I’ve never looked at the WS4SB’s but as far as the basic template goes yes you will work up to a 1RM which will be 100%. Then you would go back down to 90% of your 1RM and do 3 to 4 sets there. Jim Wendler says the main thing is that you strain on your ME days. When I started out 7 weeks ago on this stuff I used the IRM. If you don’t feel comfortable with it choose the other one but the only way you’ll know is through trial and error. This is one of the benefits of the WS system is that you tailor it to your needs; weakpoints, etc. I started out with Jim Wendler’s The Triumvirate program which you can find on elitefts.com. Also check out Louies website westside-barbell.com. He’s got an article on there called Westside for Beginners that you should read.
wait…are you sure you do a 1RM lift and then drop down to 90% and perform 3-4 sets (lifts)…I think thats incorrect…if you look at Jim Wendler’s “Max Effort Waves”, you are already doing your sets in the 90% range before you go to your 1RM…once you reach your 1RM for that particular lift, then you don’t drop down to anything…your done. Here is how it goes:
1x5 @ 50%
1x3 @ 60%
1x2 @ 70%
1x1 @ 80%
1x1 @ 90%
1x1 @ 95%
1x1 @ 100%
the way i’ve understood it is it’s basically up to you. I remember the important thing is that you get three or more sets at 90%. You dont have to, nor could you if you tried break your 1RM record every week, or your 3 rep record.
What i usually do with ME bench is, keep the same exercise for three weeks. One of the weeks work up to 100% for 1. another week work up to the 3RM, whatever that is. the third week depends on how i’m feeling, if it’s a shitty day, then i’ll go right at 90% and do 3 or 4 lifts there and hit the accessories a little harder. If i’m feeling good, then i’ll go for the record. It has been working for me so far.

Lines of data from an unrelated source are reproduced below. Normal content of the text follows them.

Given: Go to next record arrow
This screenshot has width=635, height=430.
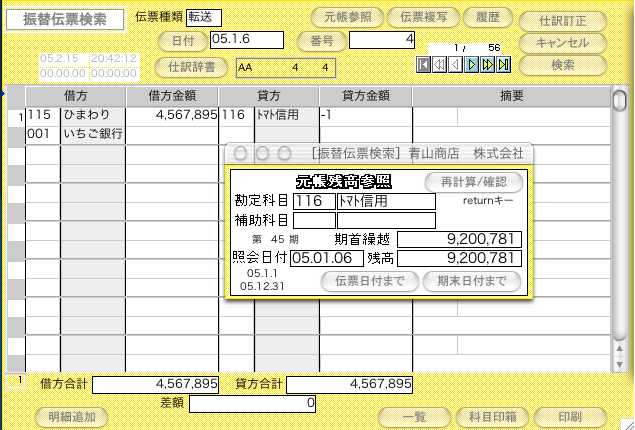Looking at the screenshot, I should point(472,65).
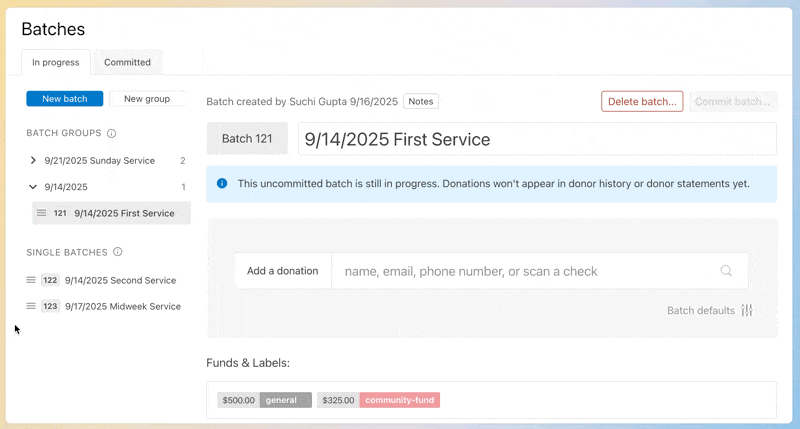This screenshot has width=800, height=429.
Task: Open Batch defaults sliders icon
Action: coord(746,311)
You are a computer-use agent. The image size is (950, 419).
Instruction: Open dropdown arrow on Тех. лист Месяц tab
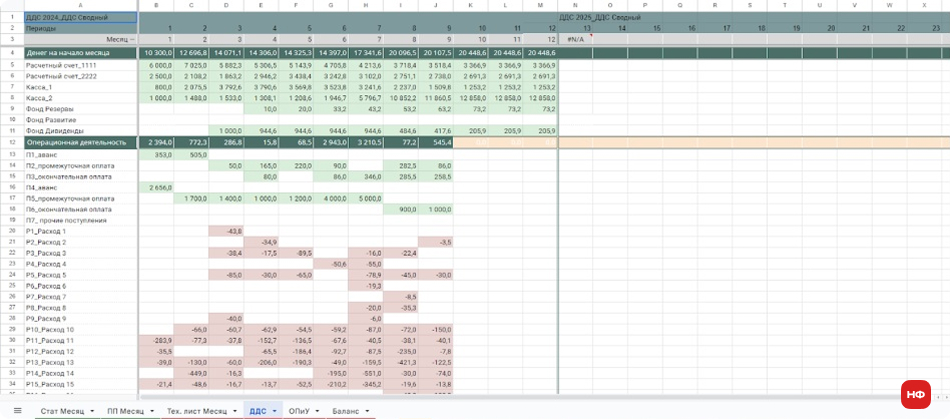pos(235,411)
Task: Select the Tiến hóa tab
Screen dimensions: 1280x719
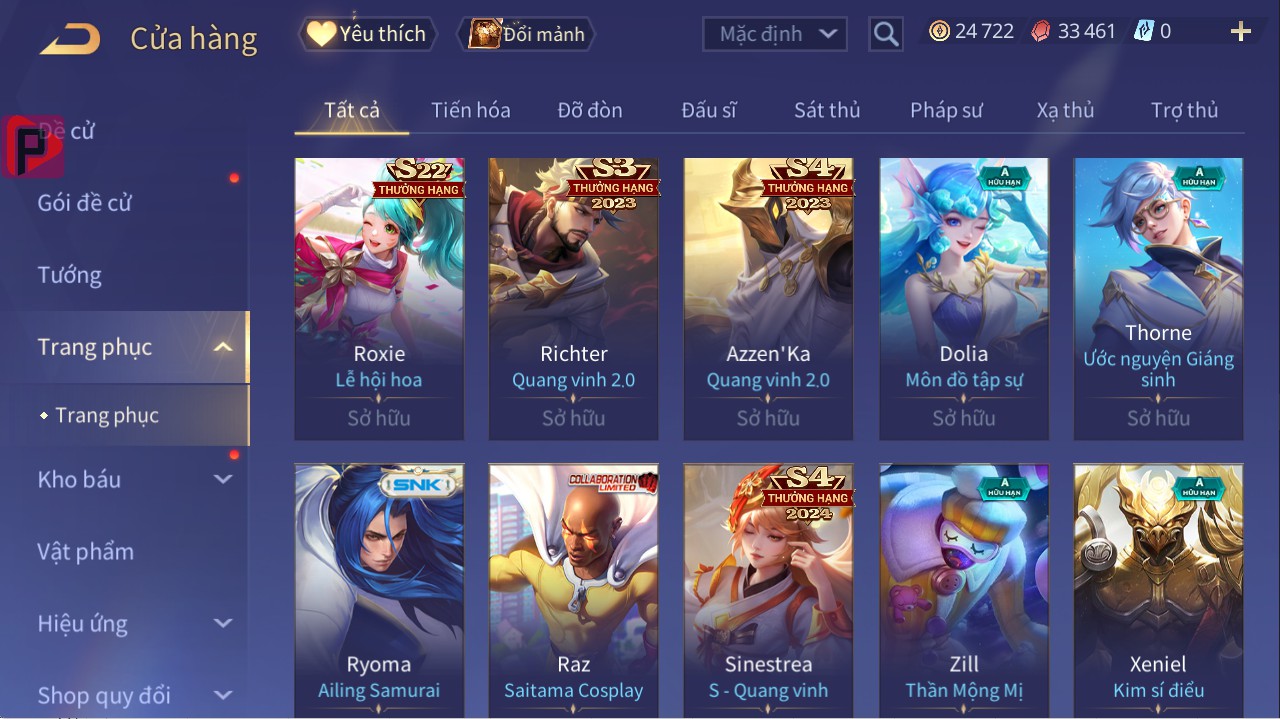Action: (x=470, y=110)
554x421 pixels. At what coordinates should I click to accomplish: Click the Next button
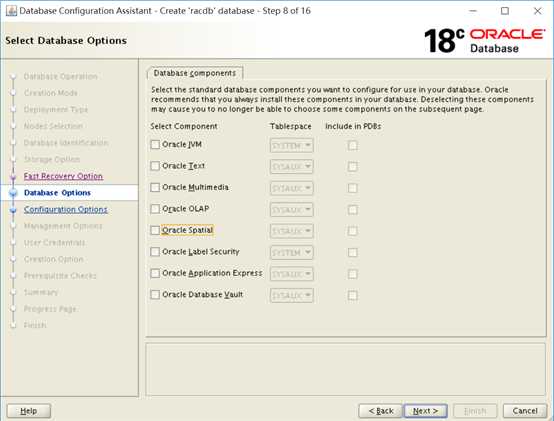[425, 411]
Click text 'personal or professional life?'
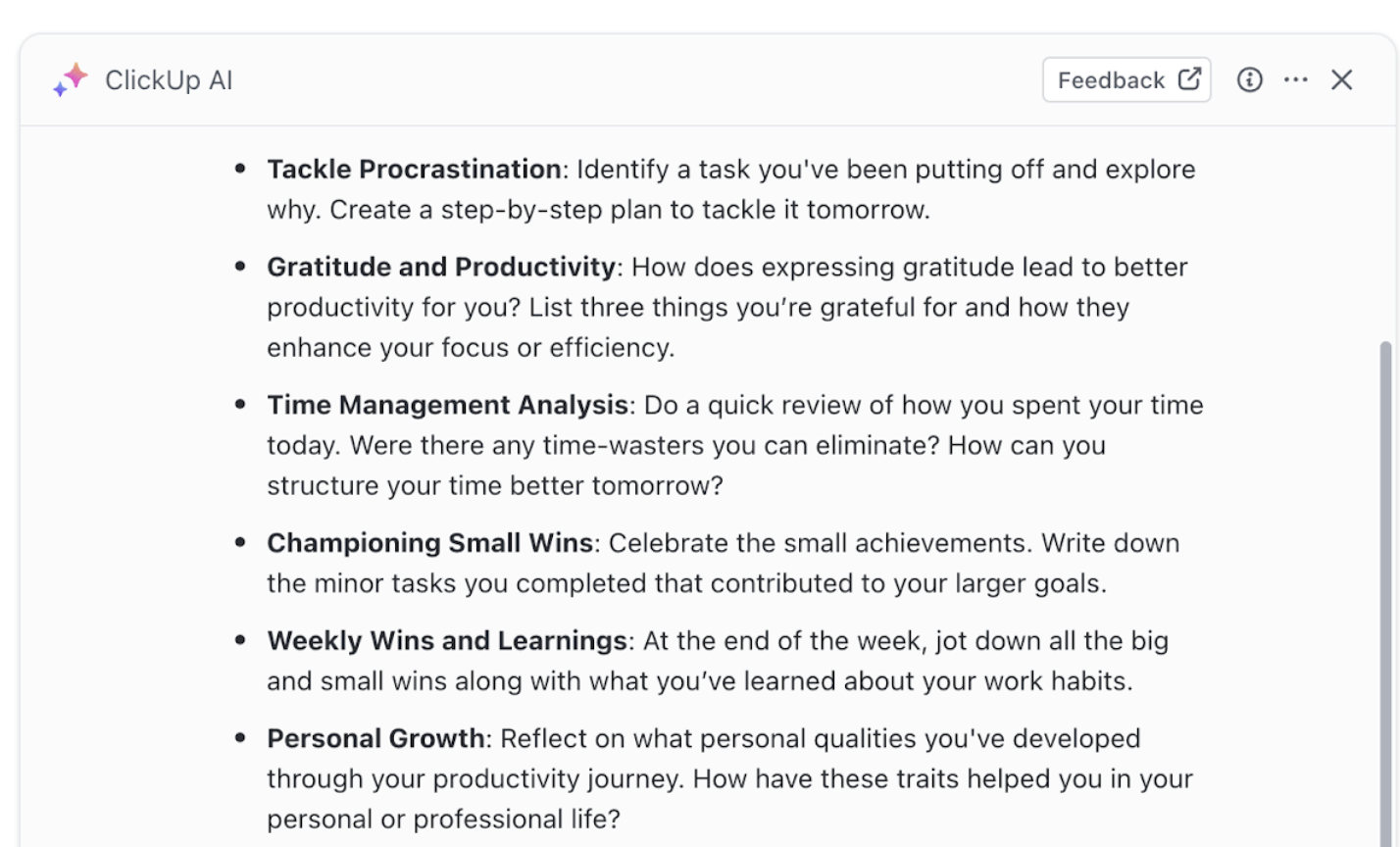The width and height of the screenshot is (1400, 847). click(x=444, y=819)
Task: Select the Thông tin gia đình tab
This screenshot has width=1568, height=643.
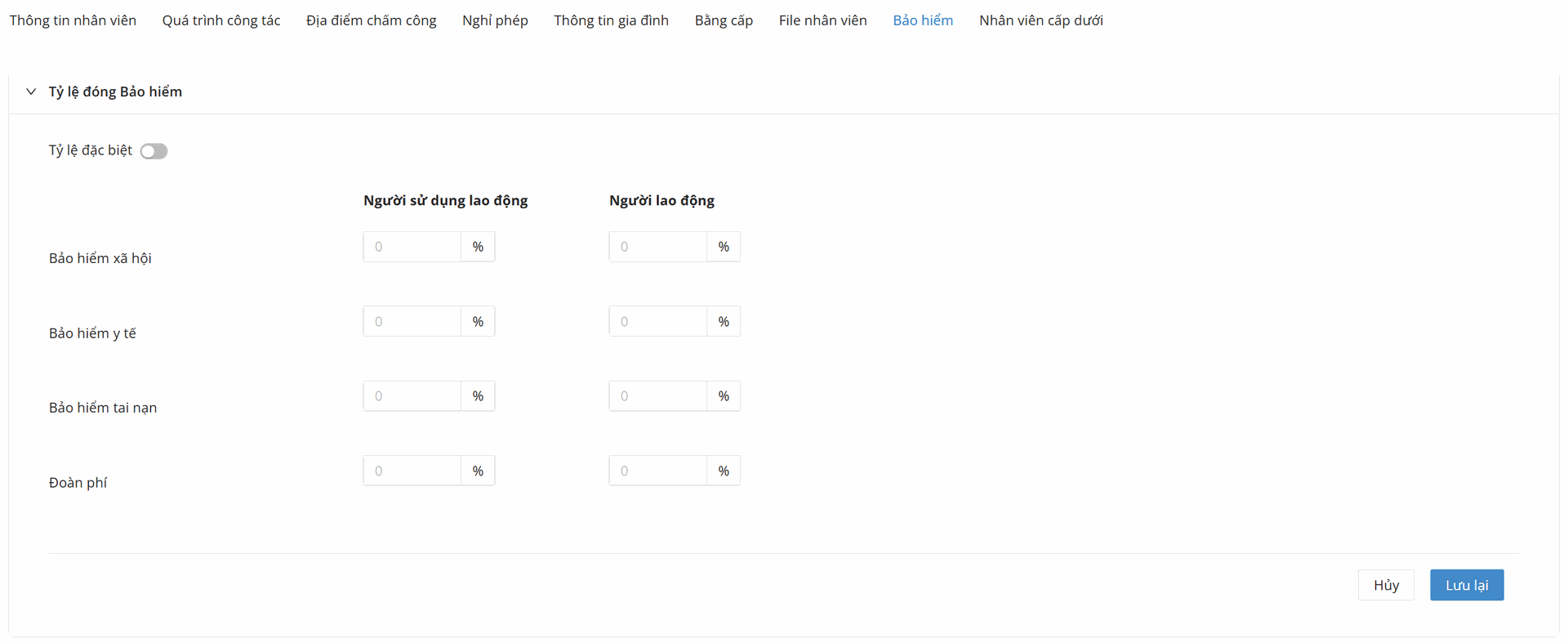Action: 611,20
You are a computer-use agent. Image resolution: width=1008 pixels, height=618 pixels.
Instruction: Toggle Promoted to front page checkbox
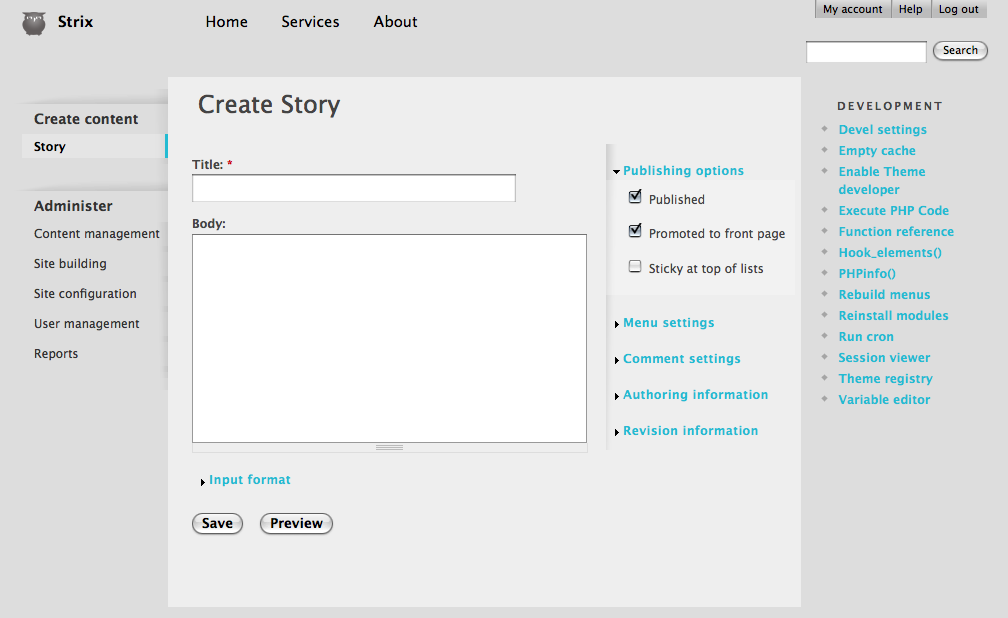click(635, 231)
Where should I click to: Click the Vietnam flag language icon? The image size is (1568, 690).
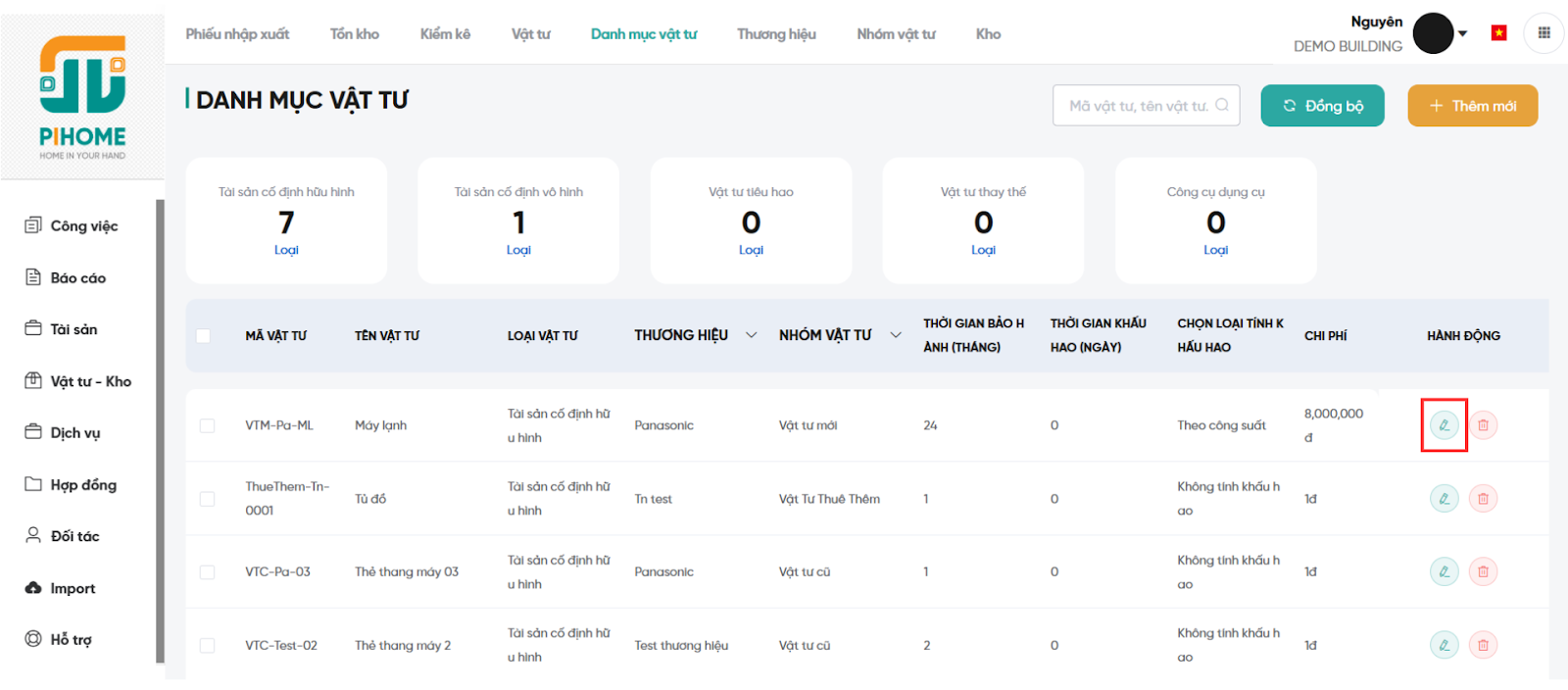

Experiment with the system, learn to listen to your body, keep a training log, and you’ll be ok.
a good article to read:
A beginner should stay the hell away from 1RM lifts on anything. You don’t know the form well enough and you don’t know your body mechanics well enough to do it safely.
I’d do 5-6RM if you’re going to use a Westside-esque template, but honestly, you’re better off going with a 4-6 sets of 5-8 reps per muscle group (push, pull, etc) type of training at this point.
[quote]buffalokilla wrote:
A beginner should stay the hell away from 1RM lifts on anything. You don’t know the form well enough and you don’t know your body mechanics well enough to do it safely.
I’d do 5-6RM if you’re going to use a Westside-esque template, but honestly, you’re better off going with a 4-6 sets of 5-8 reps per muscle group (push, pull, etc) type of training at this point.
-Dan[/quote]
I copletely agree with this. I don’t think you need to do anything heavier than a 5RM until you know to strain and are comfortable with your form under heavy weights.
I think I have even read that beginners can make strength gains with as little as 50% of thier 1RM.
[quote]buffalokilla wrote:
A beginner should stay the hell away from 1RM lifts on anything. You don’t know the form well enough and you don’t know your body mechanics well enough to do it safely.
I’d do 5-6RM if you’re going to use a Westside-esque template, but honestly, you’re better off going with a 4-6 sets of 5-8 reps per muscle group (push, pull, etc) type of training at this point.
-Dan[/quote]
I second this. At your numbers just looking at weights while eating a sandwhich should make you stronger. What you need to do straight-away is find someone who knows the lifts and have them teach them to you. You shouldn’t be doing a 1 rm for 2 months minimum while you learn the lifts.